Please go through all of the data and substitute "screen assistant" for every occurrence of "computer-use agent", leaving everything else exactly as it is.
* BEGIN Data to process *
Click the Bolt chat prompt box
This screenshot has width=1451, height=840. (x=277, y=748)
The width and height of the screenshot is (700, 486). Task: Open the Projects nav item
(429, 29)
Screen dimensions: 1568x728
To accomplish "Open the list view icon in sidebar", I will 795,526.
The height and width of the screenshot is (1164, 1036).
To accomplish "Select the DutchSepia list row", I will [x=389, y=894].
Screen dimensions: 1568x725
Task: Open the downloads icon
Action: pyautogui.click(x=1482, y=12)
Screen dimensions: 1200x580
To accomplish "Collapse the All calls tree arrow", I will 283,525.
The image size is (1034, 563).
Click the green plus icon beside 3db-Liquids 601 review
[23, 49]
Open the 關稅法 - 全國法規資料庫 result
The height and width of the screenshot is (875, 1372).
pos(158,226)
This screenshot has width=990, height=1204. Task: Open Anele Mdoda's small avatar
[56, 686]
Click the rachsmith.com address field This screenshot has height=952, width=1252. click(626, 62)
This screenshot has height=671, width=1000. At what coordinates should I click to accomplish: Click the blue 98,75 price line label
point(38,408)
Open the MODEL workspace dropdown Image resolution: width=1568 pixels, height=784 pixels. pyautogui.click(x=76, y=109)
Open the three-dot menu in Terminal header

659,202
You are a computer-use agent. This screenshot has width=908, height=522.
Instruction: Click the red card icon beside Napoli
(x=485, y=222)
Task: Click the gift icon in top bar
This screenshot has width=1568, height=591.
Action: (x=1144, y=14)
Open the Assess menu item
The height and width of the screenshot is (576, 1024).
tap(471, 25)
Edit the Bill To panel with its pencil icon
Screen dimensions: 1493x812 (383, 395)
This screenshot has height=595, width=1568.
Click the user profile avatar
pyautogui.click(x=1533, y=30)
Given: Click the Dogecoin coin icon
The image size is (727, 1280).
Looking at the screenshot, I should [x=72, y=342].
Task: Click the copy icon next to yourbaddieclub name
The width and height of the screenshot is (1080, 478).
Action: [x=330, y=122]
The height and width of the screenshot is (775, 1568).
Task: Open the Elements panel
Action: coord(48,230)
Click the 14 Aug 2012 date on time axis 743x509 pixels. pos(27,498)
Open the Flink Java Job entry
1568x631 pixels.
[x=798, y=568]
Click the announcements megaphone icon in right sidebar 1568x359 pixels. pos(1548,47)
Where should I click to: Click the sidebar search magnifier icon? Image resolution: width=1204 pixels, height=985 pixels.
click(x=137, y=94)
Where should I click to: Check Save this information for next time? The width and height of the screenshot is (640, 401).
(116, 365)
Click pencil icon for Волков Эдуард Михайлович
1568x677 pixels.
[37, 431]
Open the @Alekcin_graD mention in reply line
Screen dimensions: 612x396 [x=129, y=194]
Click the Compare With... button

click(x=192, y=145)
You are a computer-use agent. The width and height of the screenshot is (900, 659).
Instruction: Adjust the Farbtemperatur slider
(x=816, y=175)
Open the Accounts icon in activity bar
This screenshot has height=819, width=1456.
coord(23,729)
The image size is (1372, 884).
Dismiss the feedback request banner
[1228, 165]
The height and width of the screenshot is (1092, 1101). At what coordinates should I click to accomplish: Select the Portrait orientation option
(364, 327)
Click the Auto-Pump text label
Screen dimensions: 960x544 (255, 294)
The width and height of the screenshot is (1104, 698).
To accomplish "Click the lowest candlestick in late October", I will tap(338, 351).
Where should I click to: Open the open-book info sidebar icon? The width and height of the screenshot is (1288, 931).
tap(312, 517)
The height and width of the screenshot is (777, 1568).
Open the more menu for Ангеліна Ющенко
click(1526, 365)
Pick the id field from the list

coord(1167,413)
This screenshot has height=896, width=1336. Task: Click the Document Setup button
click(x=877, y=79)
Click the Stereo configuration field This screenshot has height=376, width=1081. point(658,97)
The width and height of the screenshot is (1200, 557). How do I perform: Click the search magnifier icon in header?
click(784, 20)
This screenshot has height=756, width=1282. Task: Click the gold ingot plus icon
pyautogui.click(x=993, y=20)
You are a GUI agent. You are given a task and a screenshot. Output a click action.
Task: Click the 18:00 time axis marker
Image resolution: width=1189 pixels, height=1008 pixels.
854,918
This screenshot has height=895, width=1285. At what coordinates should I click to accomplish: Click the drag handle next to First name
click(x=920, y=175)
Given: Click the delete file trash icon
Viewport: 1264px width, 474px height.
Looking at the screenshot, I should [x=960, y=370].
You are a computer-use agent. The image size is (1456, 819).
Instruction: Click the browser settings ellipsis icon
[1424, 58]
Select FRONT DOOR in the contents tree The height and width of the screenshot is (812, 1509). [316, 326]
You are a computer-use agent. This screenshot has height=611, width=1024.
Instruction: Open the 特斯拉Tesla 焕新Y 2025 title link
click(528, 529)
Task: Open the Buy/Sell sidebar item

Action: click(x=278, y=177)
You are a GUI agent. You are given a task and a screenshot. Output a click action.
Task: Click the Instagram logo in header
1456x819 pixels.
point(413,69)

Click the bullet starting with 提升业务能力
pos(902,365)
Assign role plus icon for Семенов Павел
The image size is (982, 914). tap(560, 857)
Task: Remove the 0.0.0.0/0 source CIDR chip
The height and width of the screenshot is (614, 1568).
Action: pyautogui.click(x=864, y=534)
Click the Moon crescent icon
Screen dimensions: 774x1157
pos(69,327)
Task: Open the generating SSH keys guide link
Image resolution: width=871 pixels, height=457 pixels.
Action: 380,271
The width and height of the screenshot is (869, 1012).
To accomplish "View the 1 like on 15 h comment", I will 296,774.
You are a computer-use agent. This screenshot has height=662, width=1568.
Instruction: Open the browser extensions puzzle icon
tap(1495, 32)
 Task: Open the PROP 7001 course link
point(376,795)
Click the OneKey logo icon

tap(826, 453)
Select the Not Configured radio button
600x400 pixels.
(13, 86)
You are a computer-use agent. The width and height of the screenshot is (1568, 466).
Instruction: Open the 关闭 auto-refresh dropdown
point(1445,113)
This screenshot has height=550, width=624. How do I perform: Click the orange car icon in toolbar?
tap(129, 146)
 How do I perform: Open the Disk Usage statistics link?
* END Data to process *
Solution for this task:
Click the Bolt chat prompt box
This screenshot has width=1451, height=840. (x=277, y=748)
The width and height of the screenshot is (700, 486). Task: Open the Projects nav item
(429, 29)
Screen dimensions: 1568x728
To accomplish "Open the list view icon in sidebar", I will 795,526.
The height and width of the screenshot is (1164, 1036).
To accomplish "Select the DutchSepia list row", I will [x=389, y=894].
Screen dimensions: 1568x725
Task: Open the downloads icon
Action: pyautogui.click(x=1482, y=12)
Screen dimensions: 1200x580
To accomplish "Collapse the All calls tree arrow", I will 283,525.
The image size is (1034, 563).
Click the green plus icon beside 3db-Liquids 601 review
[23, 49]
Open the 關稅法 - 全國法規資料庫 result
The height and width of the screenshot is (875, 1372).
pos(158,226)
This screenshot has width=990, height=1204. Task: Open Anele Mdoda's small avatar
[56, 686]
Click the rachsmith.com address field This screenshot has height=952, width=1252. click(626, 62)
This screenshot has height=671, width=1000. At what coordinates should I click to accomplish: Click the blue 98,75 price line label
point(38,408)
Open the MODEL workspace dropdown Image resolution: width=1568 pixels, height=784 pixels. pyautogui.click(x=76, y=109)
Open the three-dot menu in Terminal header

659,202
You are a screen assistant. This screenshot has width=908, height=522.
Instruction: Click the red card icon beside Napoli
(x=485, y=222)
Task: Click the gift icon in top bar
This screenshot has width=1568, height=591.
Action: (x=1144, y=14)
Open the Assess menu item
The height and width of the screenshot is (576, 1024).
tap(471, 25)
Edit the Bill To panel with its pencil icon
Screen dimensions: 1493x812 (383, 395)
This screenshot has height=595, width=1568.
Click the user profile avatar
pyautogui.click(x=1533, y=30)
Given: Click the Dogecoin coin icon
The image size is (727, 1280).
Looking at the screenshot, I should [x=72, y=342].
Task: Click the copy icon next to yourbaddieclub name
The width and height of the screenshot is (1080, 478).
Action: [x=330, y=122]
The height and width of the screenshot is (775, 1568).
Task: Open the Elements panel
Action: coord(48,230)
Click the 14 Aug 2012 date on time axis 743x509 pixels. pos(27,498)
Open the Flink Java Job entry
1568x631 pixels.
[x=798, y=568]
Click the announcements megaphone icon in right sidebar 1568x359 pixels. pos(1548,47)
Where should I click to: Click the sidebar search magnifier icon? Image resolution: width=1204 pixels, height=985 pixels.
click(x=137, y=94)
Where should I click to: Check Save this information for next time? The width and height of the screenshot is (640, 401).
(116, 365)
Click pencil icon for Волков Эдуард Михайлович
1568x677 pixels.
[37, 431]
Open the @Alekcin_graD mention in reply line
Screen dimensions: 612x396 [x=129, y=194]
Click the Compare With... button

click(x=192, y=145)
You are a screen assistant. The width and height of the screenshot is (900, 659).
Instruction: Adjust the Farbtemperatur slider
(x=816, y=175)
Open the Accounts icon in activity bar
This screenshot has height=819, width=1456.
coord(23,729)
The image size is (1372, 884).
Dismiss the feedback request banner
[1228, 165]
The height and width of the screenshot is (1092, 1101). At what coordinates should I click to accomplish: Select the Portrait orientation option
(364, 327)
Click the Auto-Pump text label
Screen dimensions: 960x544 (255, 294)
The width and height of the screenshot is (1104, 698).
To accomplish "Click the lowest candlestick in late October", I will tap(338, 351).
Where should I click to: Open the open-book info sidebar icon? The width and height of the screenshot is (1288, 931).
tap(312, 517)
The height and width of the screenshot is (777, 1568).
Open the more menu for Ангеліна Ющенко
click(1526, 365)
Pick the id field from the list

coord(1167,413)
This screenshot has height=896, width=1336. Task: Click the Document Setup button
click(x=877, y=79)
Click the Stereo configuration field This screenshot has height=376, width=1081. point(658,97)
The width and height of the screenshot is (1200, 557). How do I perform: Click the search magnifier icon in header?
click(784, 20)
This screenshot has height=756, width=1282. Task: Click the gold ingot plus icon
pyautogui.click(x=993, y=20)
You are a GUI agent. You are given a task and a screenshot. Output a click action.
Task: Click the 18:00 time axis marker
Image resolution: width=1189 pixels, height=1008 pixels.
854,918
This screenshot has height=895, width=1285. At what coordinates should I click to accomplish: Click the drag handle next to First name
click(x=920, y=175)
Given: Click the delete file trash icon
Viewport: 1264px width, 474px height.
Looking at the screenshot, I should [x=960, y=370].
You are a screen assistant. The image size is (1456, 819).
Instruction: Click the browser settings ellipsis icon
[1424, 58]
Select FRONT DOOR in the contents tree The height and width of the screenshot is (812, 1509). [316, 326]
You are a screen assistant. This screenshot has height=611, width=1024.
Instruction: Open the 特斯拉Tesla 焕新Y 2025 title link
click(528, 529)
Task: Open the Buy/Sell sidebar item

Action: click(x=278, y=177)
You are a GUI agent. You are given a task and a screenshot. Output a click action.
Task: Click the Instagram logo in header
1456x819 pixels.
point(413,69)

Click the bullet starting with 提升业务能力
pos(902,365)
Assign role plus icon for Семенов Павел
The image size is (982, 914). tap(560, 857)
Task: Remove the 0.0.0.0/0 source CIDR chip
The height and width of the screenshot is (614, 1568).
Action: pyautogui.click(x=864, y=534)
Click the Moon crescent icon
Screen dimensions: 774x1157
pos(69,327)
Task: Open the generating SSH keys guide link
Image resolution: width=871 pixels, height=457 pixels.
Action: 380,271
The width and height of the screenshot is (869, 1012).
To accomplish "View the 1 like on 15 h comment", I will 296,774.
You are a screen assistant. This screenshot has height=662, width=1568.
Instruction: Open the browser extensions puzzle icon
tap(1495, 32)
 Task: Open the PROP 7001 course link
point(376,795)
Click the OneKey logo icon

tap(826, 453)
Select the Not Configured radio button
600x400 pixels.
(13, 86)
You are a screen assistant. The width and height of the screenshot is (1568, 466).
Instruction: Open the 关闭 auto-refresh dropdown
point(1445,113)
This screenshot has height=550, width=624. How do I perform: Click the orange car icon in toolbar?
tap(129, 146)
 How do I perform: Open the Disk Usage statistics link?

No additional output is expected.